The other big sign that got lit up this Memorial Day weekend is on the south side of the Sunrise Highway in Hampton Bays. I was there as the moment approached. The huge video screen sprang to life about 7 p.m. on Thursday. It appears as a great granite slab, 20 feet wide and 61 feet high. Up at the top, two full-color 12-foot diameter disks—one on each side—display the Great Seal of the Shinnecock Indian Nation, the owners of the land where this was put up.
It’s a bit hard for the motorists on the highway to read the wording on the seal as they whiz by at 60 miles an hour, but they cannot miss seeing the 20×30 foot video screen just below the seal. The videos are to be advertisements as available slots are sold, precious income for a tribe that has been here continuously since before the white men came, now living in hard economic conditions on a reservation in the very center of a wealthy summer resort. But there has been backlash. Many summer people who love the Sag Harbor sign want this one to be ticketed by the authorities and taken down. It’s not in keeping with the area, they say.
When the switch was thrown lighting the big vertical billboard, it sprang to life with flowers and rainbows and waterfalls in full color and full motion in the middle of the monument for the first time. A large crowd of Shinnecocks and friends stood around or sat in a semi-circle of folding chairs around a bonfire and cheered as the lights came on and Lance Gumbs, one of the leaders of the tribe, smiled and walked around telling reporters what it was all about.
“We own all this land, from the south side of the Sunrise Highway to Peconic Bay, all deep woods. We leased a right-of-way for the superhighway to the federal government in 1959. We are nationally recognized as a separate nation. And we paid $75,000 for state permits and built this.
“We will follow the Dark Skies guidelines—the video will be dimmed during the night. And we informed the towns and the county on what we intended to do, so here it is.
“In the 1980s, we got shut down for selling cigarette cartons on our reservation. In the 1990s, we got shut down for trying to open a bingo hall and casino on our property. It seems every time we want to do something to make ourselves some money, we get stopped. They want us poor. No more. And we have some other ideas to make money coming along, too.”

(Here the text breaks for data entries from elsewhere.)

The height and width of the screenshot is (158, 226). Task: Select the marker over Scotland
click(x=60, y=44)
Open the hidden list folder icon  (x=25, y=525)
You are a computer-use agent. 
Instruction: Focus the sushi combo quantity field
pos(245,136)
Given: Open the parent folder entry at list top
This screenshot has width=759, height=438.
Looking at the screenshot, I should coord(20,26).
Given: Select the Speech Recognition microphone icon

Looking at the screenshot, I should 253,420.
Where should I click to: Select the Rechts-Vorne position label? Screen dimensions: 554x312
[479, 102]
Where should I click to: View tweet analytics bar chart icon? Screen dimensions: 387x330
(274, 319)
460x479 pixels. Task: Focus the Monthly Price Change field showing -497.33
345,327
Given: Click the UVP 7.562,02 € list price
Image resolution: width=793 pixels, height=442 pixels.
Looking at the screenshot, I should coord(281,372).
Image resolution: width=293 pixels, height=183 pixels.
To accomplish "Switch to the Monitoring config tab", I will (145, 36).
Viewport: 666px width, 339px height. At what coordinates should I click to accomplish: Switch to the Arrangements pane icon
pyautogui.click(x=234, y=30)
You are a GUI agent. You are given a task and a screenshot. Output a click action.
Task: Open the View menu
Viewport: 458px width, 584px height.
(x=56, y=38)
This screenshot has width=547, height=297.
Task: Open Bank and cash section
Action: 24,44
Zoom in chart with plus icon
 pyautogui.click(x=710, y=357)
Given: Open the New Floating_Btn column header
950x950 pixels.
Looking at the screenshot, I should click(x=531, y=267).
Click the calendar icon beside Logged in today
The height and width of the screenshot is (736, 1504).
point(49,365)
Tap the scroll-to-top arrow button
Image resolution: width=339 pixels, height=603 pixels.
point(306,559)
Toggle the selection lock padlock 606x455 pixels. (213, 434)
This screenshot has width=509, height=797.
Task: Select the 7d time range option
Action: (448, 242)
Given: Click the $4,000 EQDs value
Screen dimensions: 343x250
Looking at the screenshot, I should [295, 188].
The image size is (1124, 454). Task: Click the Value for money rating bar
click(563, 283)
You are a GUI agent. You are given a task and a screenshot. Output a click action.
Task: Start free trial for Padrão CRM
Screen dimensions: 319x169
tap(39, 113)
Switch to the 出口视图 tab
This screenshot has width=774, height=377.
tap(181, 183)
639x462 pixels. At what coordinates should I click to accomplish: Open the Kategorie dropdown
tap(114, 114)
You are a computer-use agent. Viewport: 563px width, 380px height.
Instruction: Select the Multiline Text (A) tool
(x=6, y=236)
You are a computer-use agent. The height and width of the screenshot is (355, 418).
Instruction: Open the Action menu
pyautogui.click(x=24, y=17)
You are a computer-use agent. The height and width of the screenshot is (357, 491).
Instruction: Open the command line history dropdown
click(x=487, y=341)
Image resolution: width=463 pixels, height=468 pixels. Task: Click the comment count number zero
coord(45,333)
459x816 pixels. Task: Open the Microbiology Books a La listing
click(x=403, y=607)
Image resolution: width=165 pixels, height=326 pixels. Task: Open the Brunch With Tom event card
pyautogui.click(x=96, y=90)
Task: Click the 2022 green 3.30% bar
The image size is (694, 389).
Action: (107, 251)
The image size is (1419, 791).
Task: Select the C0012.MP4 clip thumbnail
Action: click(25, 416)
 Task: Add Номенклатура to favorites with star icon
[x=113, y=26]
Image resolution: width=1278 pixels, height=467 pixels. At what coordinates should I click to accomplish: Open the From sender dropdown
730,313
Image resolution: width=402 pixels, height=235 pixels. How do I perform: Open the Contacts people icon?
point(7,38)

The top of the billboard does not rise above the tree line. Not far away to the east, a communications tower rises to over 300 feet, as does a water tower. And just a quarter-mile further along the superhighway ends, next to a gas station sits a statue of me sitting on a bucking lobster by the side of the road, put there by some “Friends of Dan,” as they call themselves. (It rises 11 feet.)
Just after that begins a five-mile stretch of strip malls, pizza parlors, brake-repair shops, auto dealerships, driving ranges, swimming pool stores and a Burger King and a 7-Eleven. It is not what you would call the historic Hamptons here. That’s elsewhere. The summer people have ruined the land, the Shinnecocks tell us. Not them. They have a point.